The chill that followed us since we took the exit got chillier, until the air that pricked my skin matched the air outside of the palace above the cloud cover; it’s good thing we were dressed appropriately. The source of the cold eventually revealed itself over the next crest of pavement. 

The Sacred Sound, the largest body of water on all the Phife, stretched out before us. Orange of lights along the coastline glittered onto the shimmering of the cold sea like stars around Clemente. The Sound was what quenched the Life Tree’s thirst; it gave the water necessary for it to grow, but more importantly, it provided the moisture for the Life Tree to shift the Phife’s four seasons.

It was the Sound that provided the cloud cover, the endless sea of overcast white that remained until the short summers. Naturally, it takes a massive amount of water for the Life Tree to pump out clouds in incessant roiling sheets, which is why the Sound covered a fifth of the entire planet. 

Still, from where we were, it didn’t look like much. It was no ocean. 

Islands and peninsulas and inlets and mountains made sure the Sound didn’t have much room to spread, making the entire thing look like a giant, blotchy river than a sea.
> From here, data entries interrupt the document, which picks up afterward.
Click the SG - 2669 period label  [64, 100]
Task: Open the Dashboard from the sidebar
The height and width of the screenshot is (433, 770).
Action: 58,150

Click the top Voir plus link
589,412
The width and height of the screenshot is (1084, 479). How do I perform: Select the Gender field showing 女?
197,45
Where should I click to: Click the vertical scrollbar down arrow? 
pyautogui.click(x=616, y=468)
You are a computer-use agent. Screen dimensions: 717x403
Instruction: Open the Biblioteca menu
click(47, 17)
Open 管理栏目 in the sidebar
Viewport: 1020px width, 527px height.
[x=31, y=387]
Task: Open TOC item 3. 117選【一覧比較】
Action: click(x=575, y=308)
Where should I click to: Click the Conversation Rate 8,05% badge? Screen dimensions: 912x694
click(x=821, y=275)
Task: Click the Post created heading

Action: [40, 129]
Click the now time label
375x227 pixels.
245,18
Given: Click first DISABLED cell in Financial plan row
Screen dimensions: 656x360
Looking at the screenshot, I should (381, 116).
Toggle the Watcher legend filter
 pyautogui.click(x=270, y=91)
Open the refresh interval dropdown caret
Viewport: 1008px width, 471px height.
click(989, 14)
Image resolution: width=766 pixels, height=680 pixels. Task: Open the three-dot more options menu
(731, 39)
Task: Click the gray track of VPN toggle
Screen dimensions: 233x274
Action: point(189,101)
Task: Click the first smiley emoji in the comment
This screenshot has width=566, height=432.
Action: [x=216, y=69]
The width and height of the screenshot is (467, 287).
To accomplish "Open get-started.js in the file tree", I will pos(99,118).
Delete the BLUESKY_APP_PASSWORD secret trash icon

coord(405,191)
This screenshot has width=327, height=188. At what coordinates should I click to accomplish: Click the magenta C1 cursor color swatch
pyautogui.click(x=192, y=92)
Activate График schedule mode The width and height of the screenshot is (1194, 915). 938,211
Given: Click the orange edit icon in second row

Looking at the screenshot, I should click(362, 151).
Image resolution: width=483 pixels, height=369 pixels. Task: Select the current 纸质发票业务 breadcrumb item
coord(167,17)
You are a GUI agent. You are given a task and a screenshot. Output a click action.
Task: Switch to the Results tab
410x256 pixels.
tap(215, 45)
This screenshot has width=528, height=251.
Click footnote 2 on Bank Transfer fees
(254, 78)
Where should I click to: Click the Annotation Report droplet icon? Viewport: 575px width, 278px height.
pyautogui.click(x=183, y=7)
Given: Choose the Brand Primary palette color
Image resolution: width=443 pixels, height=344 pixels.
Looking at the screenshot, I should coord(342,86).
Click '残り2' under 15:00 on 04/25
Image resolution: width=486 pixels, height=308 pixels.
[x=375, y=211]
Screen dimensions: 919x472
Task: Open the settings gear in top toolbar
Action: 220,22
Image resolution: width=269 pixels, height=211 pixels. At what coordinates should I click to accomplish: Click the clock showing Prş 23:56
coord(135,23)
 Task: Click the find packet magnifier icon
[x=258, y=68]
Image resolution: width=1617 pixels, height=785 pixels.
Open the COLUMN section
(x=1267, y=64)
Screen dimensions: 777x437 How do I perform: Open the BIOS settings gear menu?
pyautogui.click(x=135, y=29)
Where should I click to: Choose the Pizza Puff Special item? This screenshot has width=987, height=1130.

The suburbs were replaced with more traditional buildings here along with some more posh ones. Old log cabins stood alongside gated villas and a choice few mansions, five star restaurants overlooking the Sound leisurely clung to the downwards hill leading to the beach, art galleries occupied retrofitted mead halls, hip microbreweries proudly hung neon over the refurbished wood of ancient longhouses.

It was much more bustling here than it was up in Lichtenfel. It was no Clementinian valley of stars, but it was high class all the same.

It was where Cayenne frequented. Where _we_ frequented. I still remember her favorite restaurant: some chique Florentian fusion joint. She always got a kick from how they served caviar in basket cups.

We rolled to a stop. A long snake of red brakelights trickled down the hill, the queue for the ferry. Luckily for us, we could catch the lights of the ferry drifting through the inky black, and it didn’t take longer than 15 minutes before the red snake slithered, slowly but surely, onto that light-studded cake that waited for us on the dock. 

Fare was cheap. About six wampum, and soon enough the Dodson was comfortably nestled inside bumper to bumper. Once the traffic guard gave us the thumbs up, Meg and I got out of the car. I locked the door. Meg didn’t need to be told to do the same with hers. 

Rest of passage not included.